The Pension Mess

While America Aged: How Pension Debts Ruined General Motors, Stopped the NYC Subways, Bankrupted San Diego and Loom as the Next Financial Crisis
Roger Lowenstein

When events in Madison and other mid-western capitals were exploding earlier this year the rhetoric grew hot and heavy. Since the issue revolved around people’s livelihoods the emotional investment was not unexpected. But emotional storms aren’t the best way to understand the enormity of some situations let alone work towards solutions. For that you need a bald-faced look at the facts. Thankfully Roger Lowenstein has provided just that.

Lowenstein previously penned a biography of Warren Buffet and the best book on the Long Term Capital Management meltdown. There’s no hint of a personal agenda in Lowenstein’s writing although I suppose as a former reporter for The Wall Street Journal he’s a member in good standing of the capitalist team. He may well be but no one comes out looking good in this tale.

In many ways the subtitle is a great précis of the book. (Complete aside: I may be alone in this, but has anyone else noticed the re-emergence of 19th century length subtitles? This one rivals the length of the one for Heat, although none has yet achieved Poe’s page-long sub for The Narrative of Arthur Gordon Pym of Nantucket.) Lowenstein uses three big stories, reported in-depth, to illustrate how cynical bargains, short-sightedness and self-interest combined to create a fiscal disaster.

Let’s be fair, the fiscal disasters are for shareholders and taxpayers. The retirees who benefited from these retirement plans are, for the most part,  just folks. Sure, there are bad apples like the San Diego fire department official who managed to get his pension based on his combined union and city salaries (why are the most excessive cases of any social phenomena always found in California?) but those are the exceptions.

The retirees are guys like my dad, a  31-year veteran of the NYC Transit system. It’s probable that his pension and health care today exceed what his final salary and benefits were 20 years ago. It’s hard to begrudge him his modest home and during the years I was growing up–the years in which the salary and pension increases Lowenstein reports on were negotiated–we didn’t live large. One car, maybe a week away at a motel by the beach each year, the occasional pizza. That was life and we thought it was great because we didn’t know any better and everyone around was in the same boat. I remember my mother saying, at the depths of the City’s fiscal crisis when a month’s pay was withheld (a fact not in Lowenstein’s book), “We’ll pay the mortgage, keep food on the table and the heat on.” And they did.

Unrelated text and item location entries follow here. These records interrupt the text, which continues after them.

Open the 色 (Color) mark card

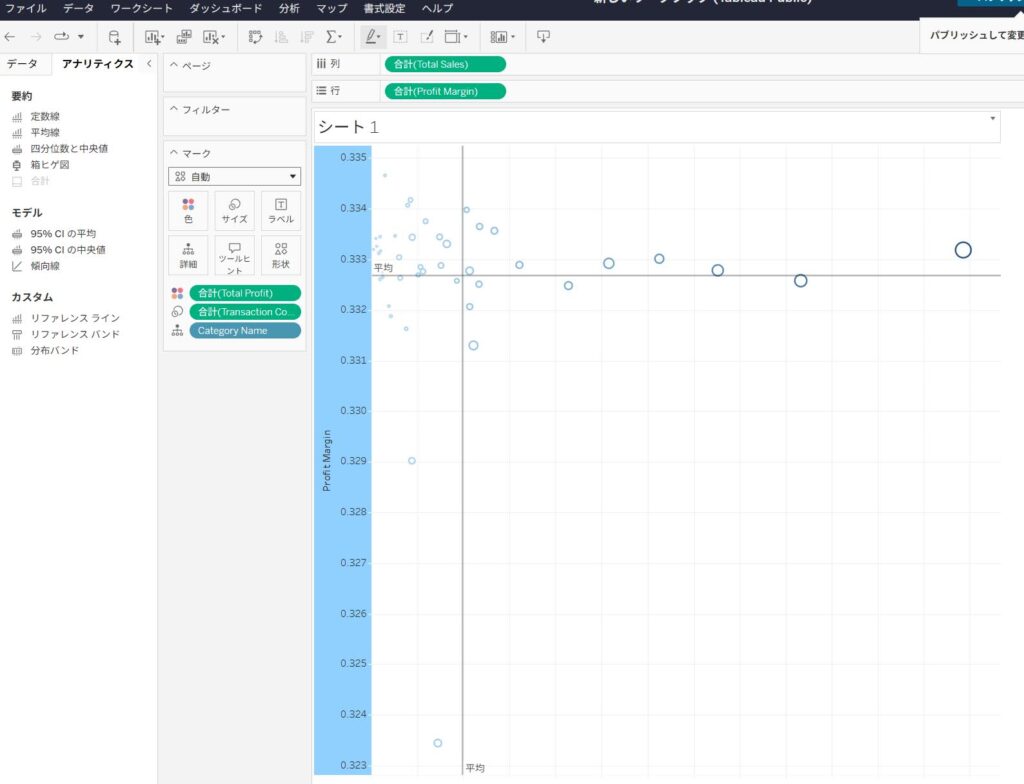(188, 211)
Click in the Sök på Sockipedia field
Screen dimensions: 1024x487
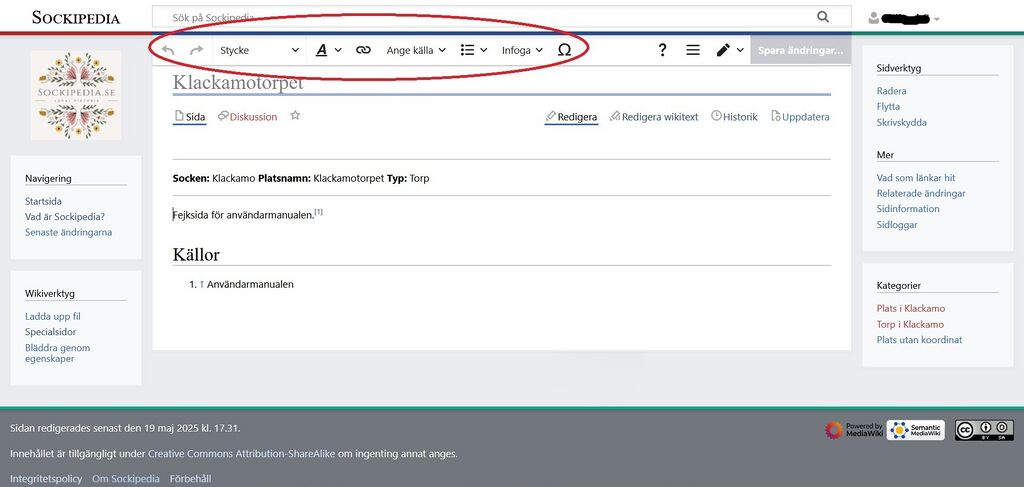tap(480, 17)
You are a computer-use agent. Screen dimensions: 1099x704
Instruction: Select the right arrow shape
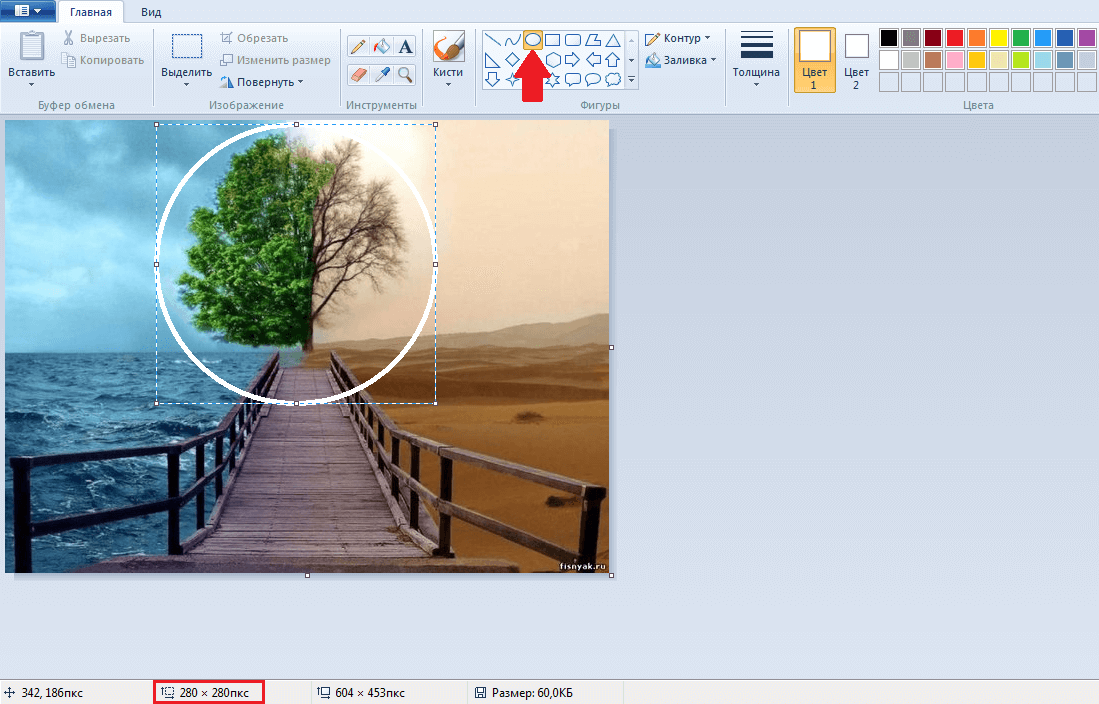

Is there any way out? Maybe. But I think it’s going to look a lot more like my mom’s bargain and those 1970s luxuries than what folks have gotten used to in the last couple of decades. In the meantime, I think people need to educate themselves and revisit their opinions. Facts are stubborn things and all the foot-stomping, placard waving and union busting in the world won’t change the basic economics of the situation. Almost everyone I know–a number of whom were quite vocal in their support of the Wisconsin unions–would benefit from reading this book. You might, too.